Austrian economist Friedrich A. Hayek, in his classic 1944 work The Road to Serfdom explained that this long-running debate is often depicted as being between those who want "planning" and those who do not. But this is actually not true, he wrote. In fact, both sides want planning -- it is just a question as to whether planning is more effective when it is done by a central body of governing individuals, or whether planning is actually better effected when it is left to the plans of the millions of free individuals who are left to pursue their own interests for their own gain.

Hayek said, "it is not a dispute on whether we ought to employ foresight and systematic thinking in planning our common affairs. The question is whether for this purpose it is better that the holder of coercive power [i.e. the government] should confine himself in general to creating conditions under which the knowledge and initiative of individuals are given the best scope so that they can plan most successfully; or whether a rational utilization of our resources requires central direction and organization of all our activities according to some consciously constructed 'blueprint'" (41).

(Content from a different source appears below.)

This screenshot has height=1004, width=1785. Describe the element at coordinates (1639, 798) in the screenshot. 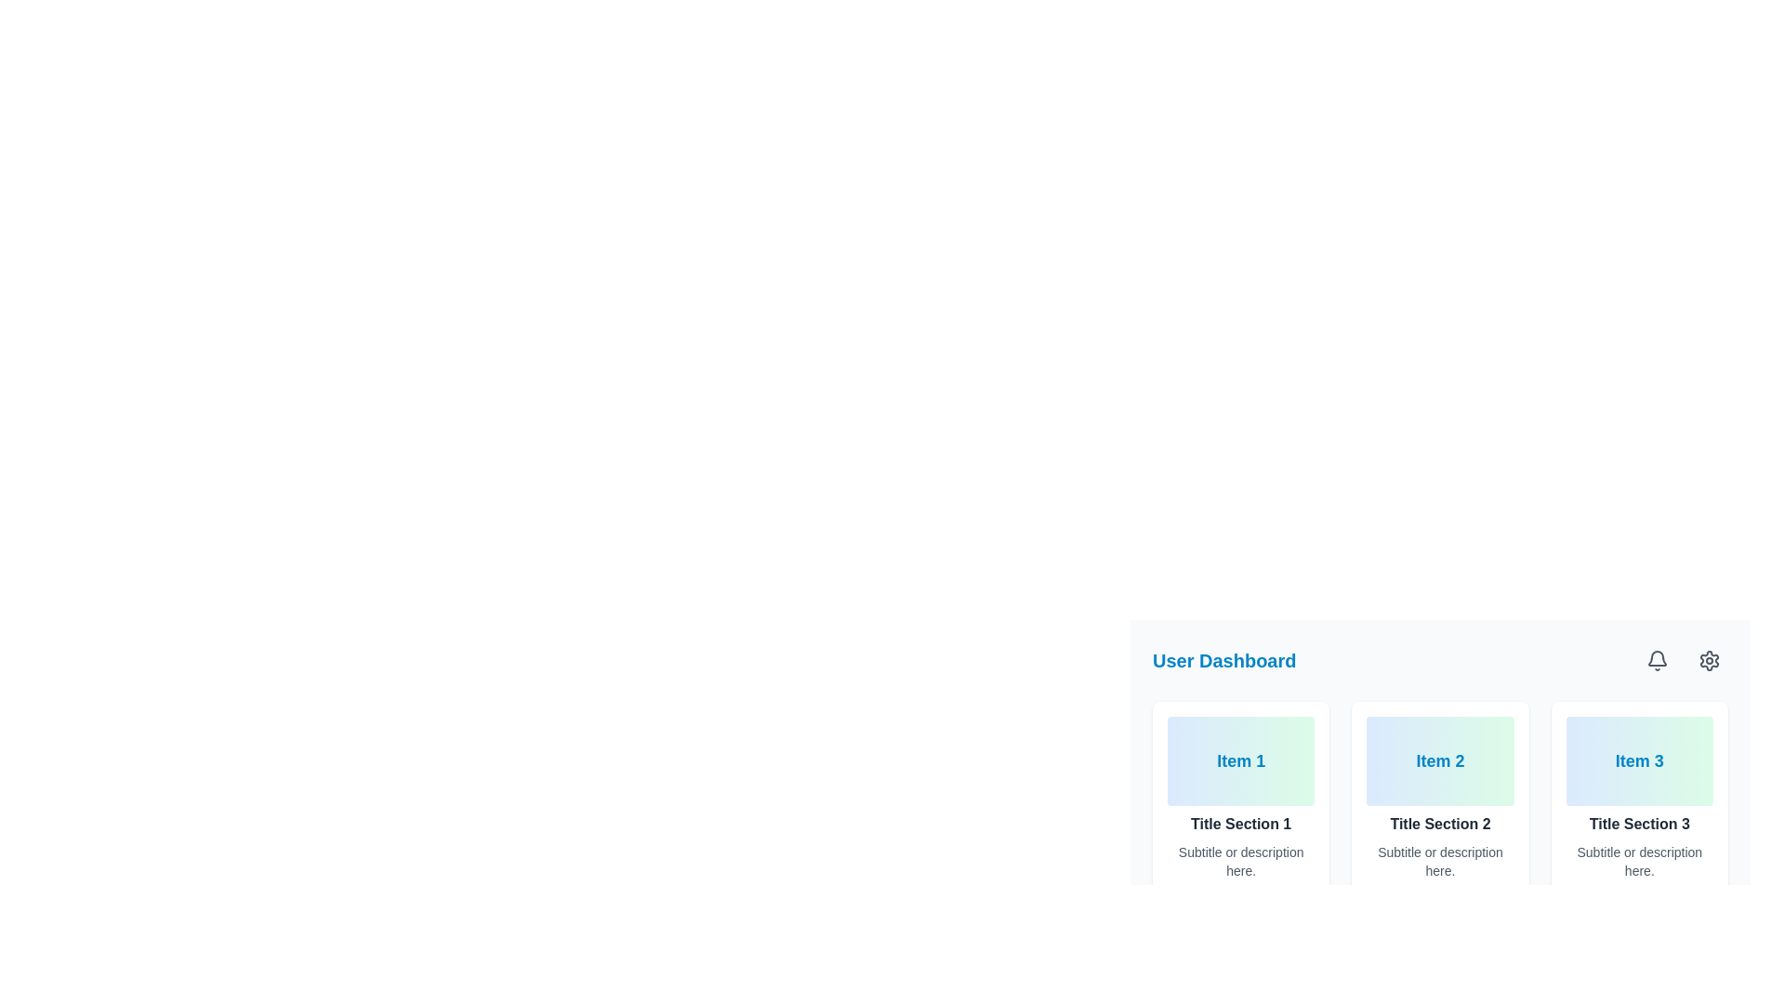

I see `the last content card located at the bottom-right corner of the user interface` at that location.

To say that "our economy will once again thrive" if we "guide the market's invisible hand by a higher principle" is to move towards the second position -- "some consciously constructed 'blueprint'" -- and away from the first. In fact, it also implies that a failure to "guide the invisible hand" is somehow responsible for the catastrophic financial events of 2008, which in fact the President has also asserted.

We would strongly disagree, and would note that this should be an issue not of politics, but of economics. Adam Smith, Friedrich Hayek, and their descendants in the economics profession have been shown time and again to have put forward sound economics, and the seductive idea that "outstanding public servants . . . working in concert" could somehow guide things better has been shown time and again to be most unsound economics.

As the late Nobel Laureate Milton Friedman wrote in an introduction to a 1971 edition of Hayek's Road to Serfdom, "Experience in the past quarter century has strongly confirmed the validity of Hayek's central insight -- that coordination of men's activities through central direction and through voluntary cooperation are roads going in very different directions: the first to serfdom, the second to freedom. That experience has also strongly reinforced a secondary theme -- central direction is also a road to poverty for the ordinary man; voluntary cooperation, a road to plenty."

We have advanced several arguments which demonstrate that the financial panic and related recession of the last four months of 2008 were not a failure of "the invisible hand" or a demonstration of the idea that individual self-interest needs to be guided with "a higher principle," in previous blog posts such as "Taking stock of 2008," "A failure of government, not of private enterprise," and "This week is not an indictment of free markets."

We believe very strongly that understanding this critical issue is of vital importance to every investor -- in fact, to every human being. We would urge you to take the time to read and appreciate the thinking of Adam Smith, Friedrich Hayek, Milton Friedman, and others who believed as they did, and to spread this message in any way you can.